* **LIST OF TASKS**
A – Answer these questions from the passage on φKZ-like genomes, one answer per line, marked the same way:
(i) What appears to be the main source of length differences among the genomes?
(ii) Which proteins with unanticipated functions did MS identify as virion proteins?
(iii) How fast are the φKZ-like phages diverging compared with other phages?
B – Please decide whether each statement agrees with the passage on φKZ-like genomes. Answer yes or no, and quote the words from the passage that decide it.
(i) The MS survey shows several core segments to be made of clusters of virion protein-encoding genes.
(ii) A baseplate module has been found among the core φKZ-like genes.
(iii) The core segments are never subjected to inversion.

The source of length differences among the φKZ-like genomes appears to be mainly expansion or contraction of arrays of small genes located at several sites in the genome. Core genomic segments like those described for the T4 lineage (Miller et al., 2003; Comeau et al., 2007) appear to be floating within those arrays, and sometimes subjected to inversion. The MS survey reveals several of these core segments to be composed of clusters of virion protein-encoding genes. Hence, these genomes can be viewed as evolving roughly like T4 genomes, except for the unusually large number of small non-core genes. Several proteins with unanticipated functions, including an RNAP, a helicase, a ligase, and an exonuclease, were identified as virion proteins by MS. The genes for these are clustered with other virion-encoding genes, reinforcing the case that association of these proteins with the virion is meaningful. Establishing homology between the core φKZ-like genes and genes of other myoviruses has been difficult, such that several of the anticipated functional modules are still not found, including a replicative module, a baseplate module, or a tail fiber module. A contributing factor appears to be that the φKZ-like phages are diverging about twice as fast as other phages, thus deepening the divergence barrier that has to be spanned during any sequence comparison. Acquisition of more φKZ-like sequences should empower more sensitive HMM-HMM comparative methods and ultimately sort out which of the φKZ-like proteins are truly novel from those that are highly divergent.

* **RECORD EXTRACTS**
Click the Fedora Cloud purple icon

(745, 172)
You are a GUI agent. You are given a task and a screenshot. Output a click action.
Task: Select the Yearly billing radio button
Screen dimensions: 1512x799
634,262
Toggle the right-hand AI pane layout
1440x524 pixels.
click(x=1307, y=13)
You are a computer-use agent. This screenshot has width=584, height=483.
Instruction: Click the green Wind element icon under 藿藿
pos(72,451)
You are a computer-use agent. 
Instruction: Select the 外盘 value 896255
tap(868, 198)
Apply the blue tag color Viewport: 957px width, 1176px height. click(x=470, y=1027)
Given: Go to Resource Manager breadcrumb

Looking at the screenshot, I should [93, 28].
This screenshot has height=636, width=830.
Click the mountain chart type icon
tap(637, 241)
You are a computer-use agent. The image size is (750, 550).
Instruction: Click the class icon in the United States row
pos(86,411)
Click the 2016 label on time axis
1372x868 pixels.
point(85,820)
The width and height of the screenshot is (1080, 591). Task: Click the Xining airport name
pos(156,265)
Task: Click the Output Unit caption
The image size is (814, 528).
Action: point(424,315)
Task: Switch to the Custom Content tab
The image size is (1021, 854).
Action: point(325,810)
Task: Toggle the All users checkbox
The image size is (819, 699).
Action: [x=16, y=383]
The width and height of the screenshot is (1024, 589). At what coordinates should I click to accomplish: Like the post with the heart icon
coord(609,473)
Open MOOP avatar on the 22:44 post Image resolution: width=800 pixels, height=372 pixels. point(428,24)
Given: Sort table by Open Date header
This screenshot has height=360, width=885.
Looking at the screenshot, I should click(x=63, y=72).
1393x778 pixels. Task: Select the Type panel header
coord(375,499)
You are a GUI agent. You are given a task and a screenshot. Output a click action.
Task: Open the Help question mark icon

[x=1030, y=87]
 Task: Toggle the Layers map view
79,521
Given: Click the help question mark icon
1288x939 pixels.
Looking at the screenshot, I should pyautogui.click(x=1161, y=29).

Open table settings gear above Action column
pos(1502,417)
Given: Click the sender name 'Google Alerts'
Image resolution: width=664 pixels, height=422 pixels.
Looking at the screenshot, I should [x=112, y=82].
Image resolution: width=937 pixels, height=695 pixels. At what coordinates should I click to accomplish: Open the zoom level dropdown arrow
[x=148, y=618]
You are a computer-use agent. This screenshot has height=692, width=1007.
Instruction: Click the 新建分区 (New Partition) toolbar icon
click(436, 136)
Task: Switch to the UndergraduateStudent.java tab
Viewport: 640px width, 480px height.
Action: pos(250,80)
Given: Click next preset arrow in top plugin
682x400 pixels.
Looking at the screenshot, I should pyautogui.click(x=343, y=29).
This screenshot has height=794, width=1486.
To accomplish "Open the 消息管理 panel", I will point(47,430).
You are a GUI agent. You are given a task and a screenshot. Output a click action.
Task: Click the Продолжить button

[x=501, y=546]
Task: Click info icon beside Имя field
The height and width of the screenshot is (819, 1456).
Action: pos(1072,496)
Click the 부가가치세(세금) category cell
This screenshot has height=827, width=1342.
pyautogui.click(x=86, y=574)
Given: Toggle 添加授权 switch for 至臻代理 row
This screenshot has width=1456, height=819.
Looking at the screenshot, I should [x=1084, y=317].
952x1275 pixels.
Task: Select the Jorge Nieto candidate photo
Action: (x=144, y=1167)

* **YOUR WRITTEN ANSWERS**
A –
(i) Expansion or contraction of arrays of small genes located at several sites in the genome.
(ii) An RNAP, a helicase, a ligase, and an exonuclease.
(iii) About twice as fast.

B –
(i) Yes: "The MS survey reveals several of these core segments to be composed of clusters of virion protein-encoding genes."
(ii) No: "several of the anticipated functional modules are still not found, including a replicative module, a baseplate module, or a tail fiber module"
(iii) No: "and sometimes subjected to inversion"